Lubricating MXenzyme-based hybrid hydrogel reverses oxidative damage to alleviate osteoarthritis

Abstract

Osteoarthritis (OA) is a lubrication-deficient joint disease accompanied by persistent inflammation and progressive destruction of articular cartilage. Although the exact pathogenesis is still unclear, oxidative stress-induced metabolic imbalance and chondrocyte death are thought to take on a crucial role. Here, we present an injectable hydrogel drug delivery system based on V2C MXenzyme NS, metformin and DexMA to alleviate the progression of OA. Due to the advantageous properties of MXenzyme, MXenzyme hybrid hydrogel not only enabled the intelligent release of metformin in response to pH, but also formed a lubricant layer on the hydrogel surface for stable boundary lubrication. Moreover, MXenzyme hybrid hydrogel could scavenge excess reactive oxygen species (ROS) in chondrocytes, including H2O2 and O2−, to alleviate oxidative stress and protect mitochondrial function.

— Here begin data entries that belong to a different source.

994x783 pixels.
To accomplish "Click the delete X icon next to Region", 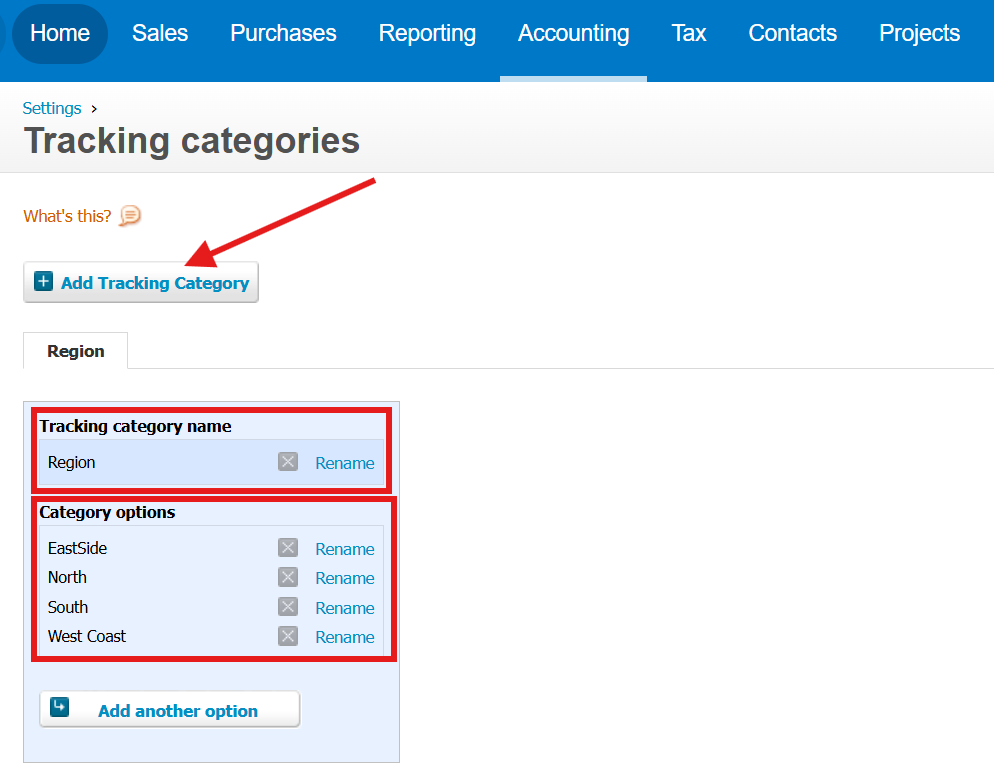I will click(x=287, y=461).
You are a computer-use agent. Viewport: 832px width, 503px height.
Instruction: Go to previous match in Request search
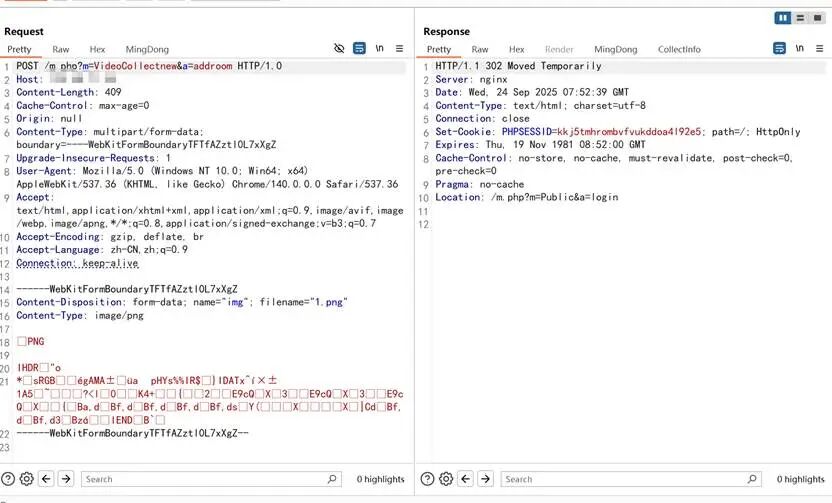(x=47, y=479)
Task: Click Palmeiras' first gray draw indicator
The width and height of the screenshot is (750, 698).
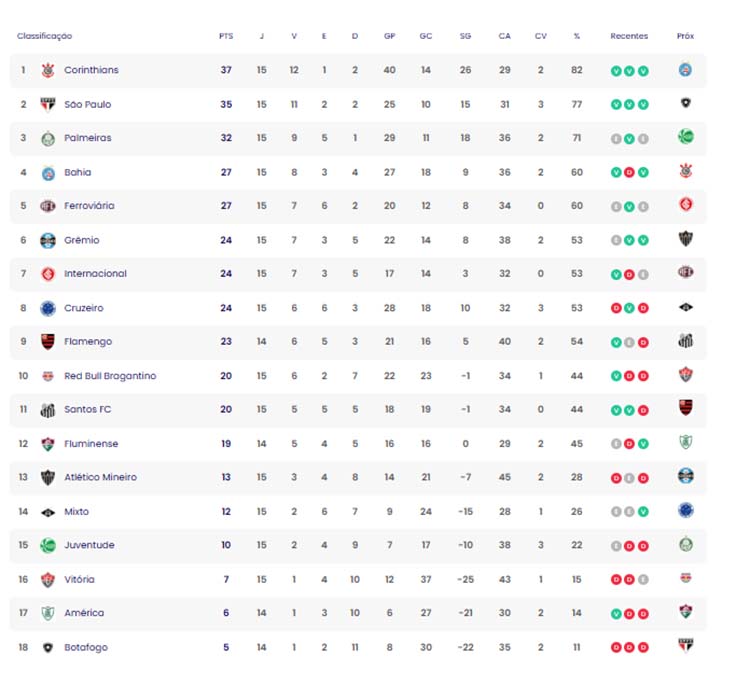Action: tap(616, 139)
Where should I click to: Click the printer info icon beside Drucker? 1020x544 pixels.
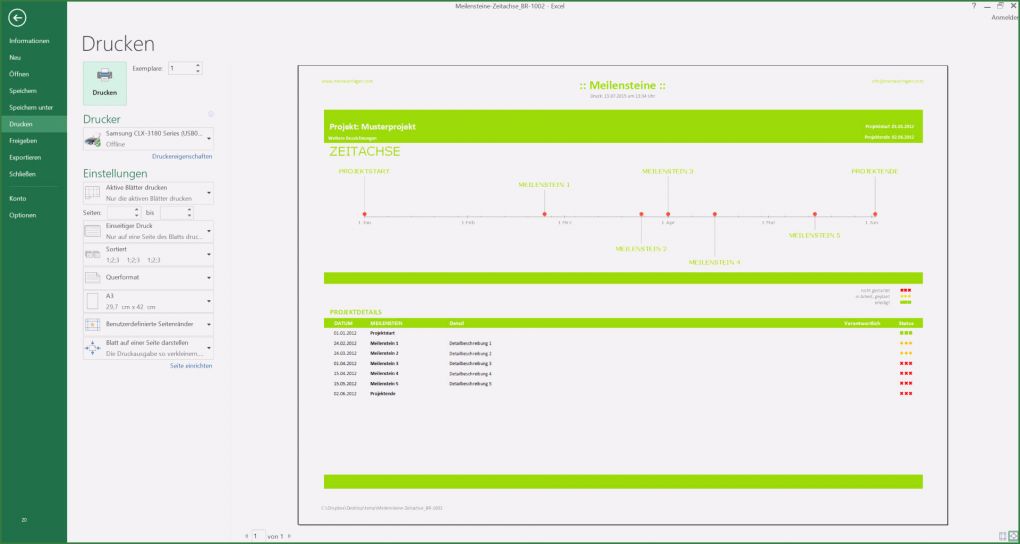click(x=211, y=114)
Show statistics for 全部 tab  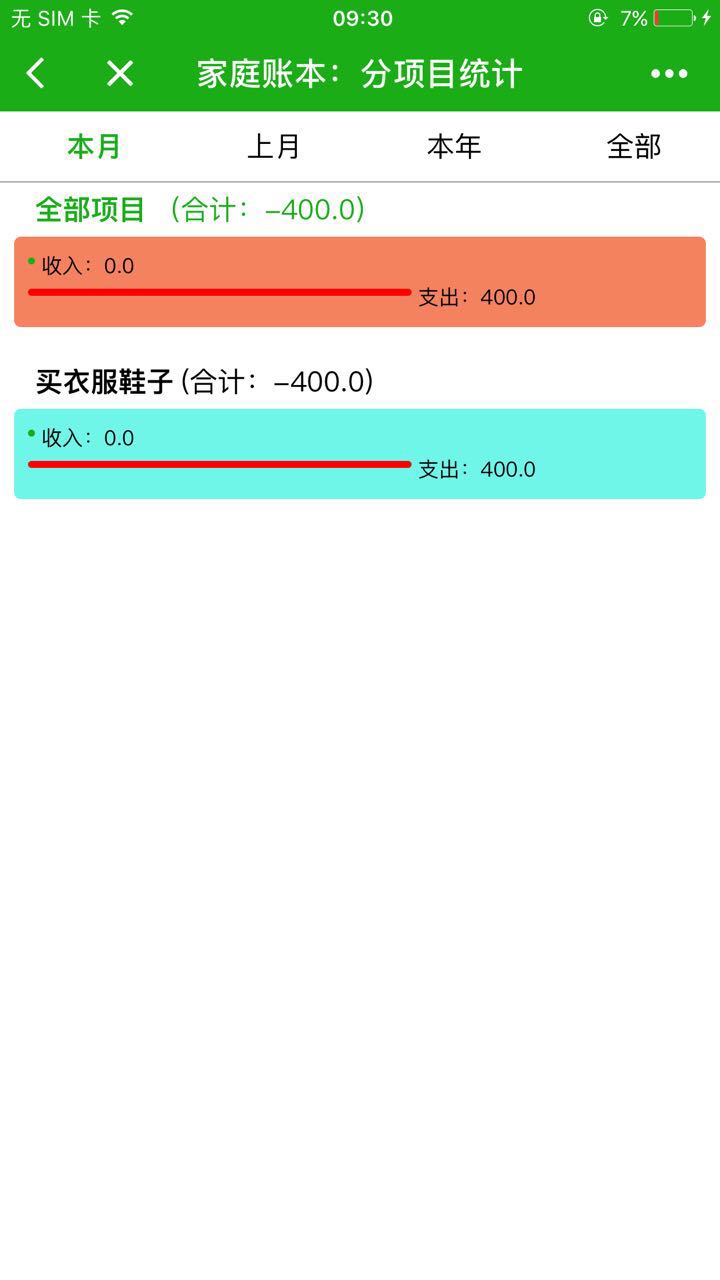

Most notably, MXenzyme Hybrid Hydrogel also maintained cartilage extracellular matrix metabolic homeostasis and inhibited chondrocyte pyroptosis through activating Nrf2-ARE signaling, thereby protected cartilage tissues and mitigated the progression of OA. Collectively, the MXenzyme hybrid hydrogel is a promising nano-delivery system for the treatment of OA.